To his credit, the Prime Minister, Gedi, had acted promptly and responsibly by immediately setting up an enquiry committee to look into the circumstances and facts surrounding the incident and in the meantime calling for calm and prudence. One would have expected the BBC Somali Service, under a different head, to heed this advice and refrain from sensationalising the incident. Instead, Yussuf Garaad had allowed some members of the local community, understandably too emotional over the incident, to make highly inflammatory statements in which one of them, the deputy mayor, accused the incident on the Darood while another one, a minister in the government (Haabsade), upped the ante by calling for the removal of the government from Baidhawa.

It is not as if these statements were broadcast live in which the BBC could claim they had no technical control to stop them. These statements were made via the phone and hence must have been recorded in which case they could have been either dropped altogether or else edited and made suitable for broadcasting. This was therefore not an unfortunate, innocent, oversight but rather a deliberate decision sanctioned by Yussuf Garaad, knowing fully well that he was inciting clan hatred and warfare -something that Somalia had thankfully come through after long bitter experience. It is not also an isolated case but forms part of a wider pattern. If such clan wars were to happen in the region, it would be of no concern to him as long as it serves his agenda and so long as he is safe in his comfortable studios in Bush House in London.

Another region where Yussuf Garaad is stoking up clan warfare, apart from Baidhawa, is between the regional administrations of Puntland and Somaliland over the ownership of Sool, Sanaag and Cayn. It is only over two years ago they fought over these areas and their armies are now facing one another at Adhicadeeye, not far from Laascaanood. Rather than letting the matter to rest, Yussuf Garaad keeps on raking up the dispute by regularly inviting prominent Somaliland personalities and letting them accuse Puntland, and in particular the Majeerteen, of having occupied their “rightful” regions and keeping its people under duress, forcibly adjoining them to Puntland against their will.
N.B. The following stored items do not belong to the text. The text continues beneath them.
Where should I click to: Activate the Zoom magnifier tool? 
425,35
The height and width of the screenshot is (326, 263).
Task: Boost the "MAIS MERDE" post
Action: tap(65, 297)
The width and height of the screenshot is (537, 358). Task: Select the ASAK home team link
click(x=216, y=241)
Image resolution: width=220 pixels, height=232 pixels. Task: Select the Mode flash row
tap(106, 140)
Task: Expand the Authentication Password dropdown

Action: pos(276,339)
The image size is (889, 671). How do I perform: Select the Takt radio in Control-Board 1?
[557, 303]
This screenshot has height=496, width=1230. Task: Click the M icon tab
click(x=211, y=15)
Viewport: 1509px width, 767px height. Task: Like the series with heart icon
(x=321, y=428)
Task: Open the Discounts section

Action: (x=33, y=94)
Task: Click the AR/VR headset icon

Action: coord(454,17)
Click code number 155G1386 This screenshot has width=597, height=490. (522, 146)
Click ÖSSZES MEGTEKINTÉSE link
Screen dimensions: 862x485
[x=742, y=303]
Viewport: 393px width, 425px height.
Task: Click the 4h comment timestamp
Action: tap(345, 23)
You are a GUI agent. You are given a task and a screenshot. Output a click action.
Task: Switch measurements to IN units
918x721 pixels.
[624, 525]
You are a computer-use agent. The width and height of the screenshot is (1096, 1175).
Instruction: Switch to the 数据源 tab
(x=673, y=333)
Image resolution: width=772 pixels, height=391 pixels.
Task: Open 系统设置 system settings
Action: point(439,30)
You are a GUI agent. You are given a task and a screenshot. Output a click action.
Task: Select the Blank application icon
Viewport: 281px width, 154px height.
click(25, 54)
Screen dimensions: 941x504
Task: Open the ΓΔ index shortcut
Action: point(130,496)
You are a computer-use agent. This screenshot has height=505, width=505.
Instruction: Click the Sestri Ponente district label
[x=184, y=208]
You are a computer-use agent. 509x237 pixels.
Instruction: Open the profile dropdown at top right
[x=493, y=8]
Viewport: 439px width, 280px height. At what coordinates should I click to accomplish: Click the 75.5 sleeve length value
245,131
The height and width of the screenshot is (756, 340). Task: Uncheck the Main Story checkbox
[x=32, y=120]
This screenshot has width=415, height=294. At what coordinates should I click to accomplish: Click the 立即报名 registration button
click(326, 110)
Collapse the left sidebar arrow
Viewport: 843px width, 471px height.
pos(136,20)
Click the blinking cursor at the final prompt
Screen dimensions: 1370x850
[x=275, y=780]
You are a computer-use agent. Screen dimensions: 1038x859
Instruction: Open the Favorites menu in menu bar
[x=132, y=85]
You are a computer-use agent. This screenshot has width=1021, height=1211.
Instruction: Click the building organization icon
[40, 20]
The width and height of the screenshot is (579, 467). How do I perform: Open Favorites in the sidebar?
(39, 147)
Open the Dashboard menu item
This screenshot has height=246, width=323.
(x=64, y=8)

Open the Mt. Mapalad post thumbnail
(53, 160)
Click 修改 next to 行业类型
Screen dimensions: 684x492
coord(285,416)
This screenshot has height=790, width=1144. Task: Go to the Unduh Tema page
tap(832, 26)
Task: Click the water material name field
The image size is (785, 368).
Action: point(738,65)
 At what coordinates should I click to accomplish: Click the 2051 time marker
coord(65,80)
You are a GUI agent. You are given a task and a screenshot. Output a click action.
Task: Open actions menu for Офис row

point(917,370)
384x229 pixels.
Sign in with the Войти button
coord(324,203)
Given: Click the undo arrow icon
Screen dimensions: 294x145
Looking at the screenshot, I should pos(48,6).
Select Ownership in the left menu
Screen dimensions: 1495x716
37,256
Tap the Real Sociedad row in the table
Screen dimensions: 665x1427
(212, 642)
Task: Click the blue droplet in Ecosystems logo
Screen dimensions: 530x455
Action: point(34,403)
As most Somalis know, this is just sheer bullshit -if you pardon the expression.

Never has Yussuf Garaad deemed it proper to sound out the views of the representatives of these regions and invite them to respond to these preposterous claims. Instead, he eggs on the Somalilanders to make threatening noises against Puntland, with President Riyale and opposition leader, Faysal Ali Waraabe, a neo-fascist hothead, recently outbidding one another as to which one of them can make Somaliland reach its colonial borders.. Faysal Ali Waraabe claims that he can do it in three months given the chance. He means Riyale’s job. Unless the Somalilanders are as crazy as him, hopefully he will never get the chance..

Given the unfettered leeway Yussuf Garaad has come to enjoy, he has turned the Somali Service as his own personal fiefdom, unaccountable to no one, where he pursues his personal or clan agenda rather than faithfully follow the BBC’s broadcasting values. What puzzles me, and no doubt many other Somalis, is why the editor has been allowed all this leeway even when it is clearly against Britain’s interest, never mind that of the Somali listeners? That is a secret that neither Yussuf Garaad nor the BBC have shared with any one I know.

Lest anyone should accuse me of personal vendetta against the editor, let me remind readers of the letter of complaint sent to the BBC over a year ago signed by close to 20 former BBC Somali Service announcers (including myself,) all coming from every region and clan of Somalia and who had worked for the Service from its beginning to the year 2000. Since that collective complaint was made, things have gone for the worse – a reason which prompted me to write this article. For those of us for whom the BBC Somali Service represents the best part of our life, to be silent in its current state of affairs is to be culpable by default. The least we can all do is to speak up – loud and clear. At least, the BBC can not construe our current silence and passivity as indicative of our content with the way things are with the BBC Somali Service.